How to Prepare Parsnips
Scrub well and peel with a vegetable peeler. If you happen to have large parsnips, cut out the woody stems and discard. Also, trim and discard both ends. When preparing, you can either leave them whole, dice, slice, or grate depending on what you’d like to do with them.
If you choose to boil, broil, steam, purée, or roast parsnips, keep in mind that you can use them just as you would use a carrot.
Important to Note: 1 pound = 4 medium parsnips or 2 cups peeled and chopped
•Savor the nutrients and don’t bother peeling young, small parsnips. Just gently scrub them to remove any dirt and serve them whole.
•When dealing with older parsnips, peel very thinly to avoid waste. Make a judgment call on whether the central core is too fibrous and tough to be cooked.
•Overcooking parsnips will turn them mushy, so just cook them until tender unless you are puréeing them.

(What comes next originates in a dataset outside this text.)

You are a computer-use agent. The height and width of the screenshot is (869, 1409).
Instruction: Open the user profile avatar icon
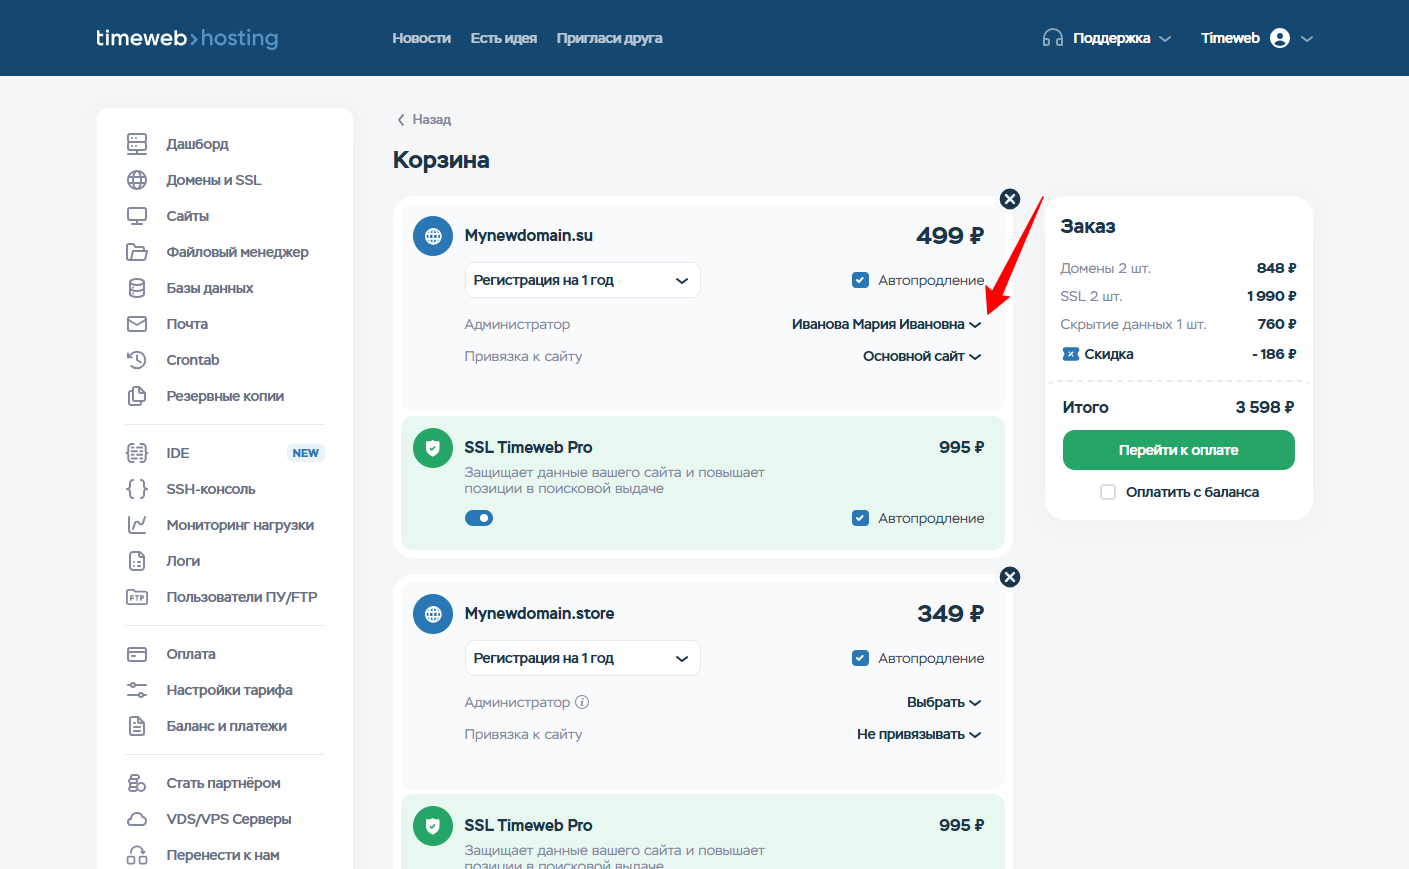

•Cut your parsnips into small pieces and they can easily be sautéed alongside your favorite veggies. Alternatively, roast them to add another dimension of caramelized flavor.
•Like a potato, parsnips will brown after they’ve been cut, peeled, and exposed to air for too long. To prepare parsnips ahead of time, peel them and place in water or sprinkle with lemon juice to keep them from browning.

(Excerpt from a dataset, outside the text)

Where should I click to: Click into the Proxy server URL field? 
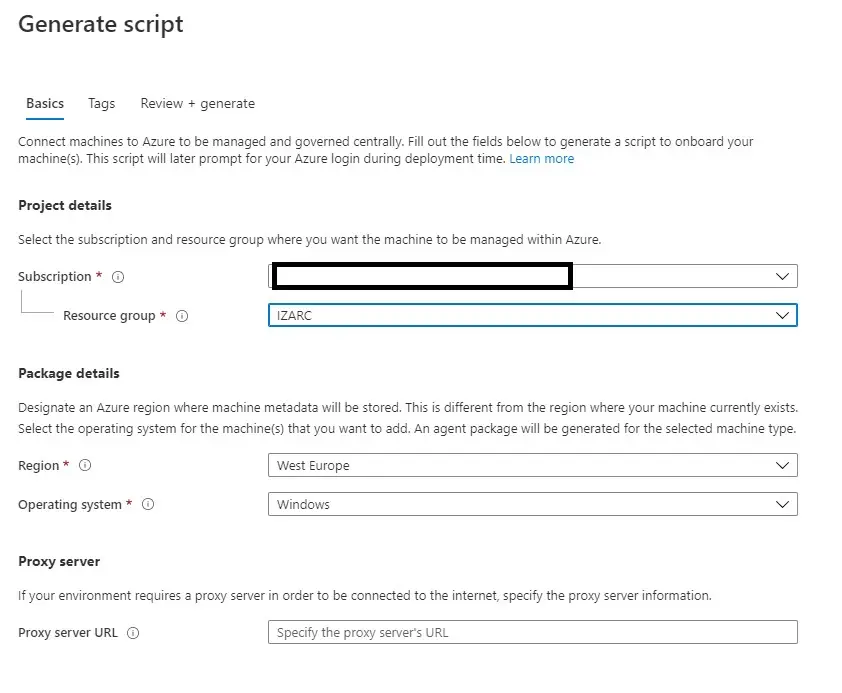[532, 632]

•Small, younger parsnips are more tender and can be peeled or grated to add to a salad.
•Carrots and parsnips are interchangeable in most recipes.
Parsnips Go Well With
Sweet: maple syrup and brown sugar
Spices: nutmeg, ginger, garlic, and pepper
Herbs: parsley, sage, and thyme
Fruits & Vegetables: carrots, apples, potatoes, carrots, pears, spinach
Savory: pork, chicken
Parsnip Serving Ideas
•Add boiled parsnips to your mashed potatoes for a subtly sweet flavor and more fiber.
•Roasted parsnips taste wonderful over a warm quinoa salad. Bring out their nutty flavor by adding some walnuts or pecans as well.
•Parsnips and apples are such a classic flavor match: try using it in soups, pies, or even breads.
•You can grate small, young parsnips for salad to enjoy them raw. Try our Carrot, Parsnip, Apple Salad
•Add some crunch to soups or softer foods: use a vegetable peeler to shave off ribbons of parsnip and flash-fry them in oil until crisp. Remove from oil and let drain on some paper tower. They’ll naturally add more movement and texture to your dish.
•Enjoy parsnips roasted are a delicious side dish and then use any leftovers in soup.
•Try making healthy vegetable chips with them.
The recommended daily intake for vitamins and nutrients, 100 g of raw parsnips contain only 75 calories but pack 14% of your daily fiber, 30% of folate, 12% of magnesium, 11% of potassium, and 4% of iron.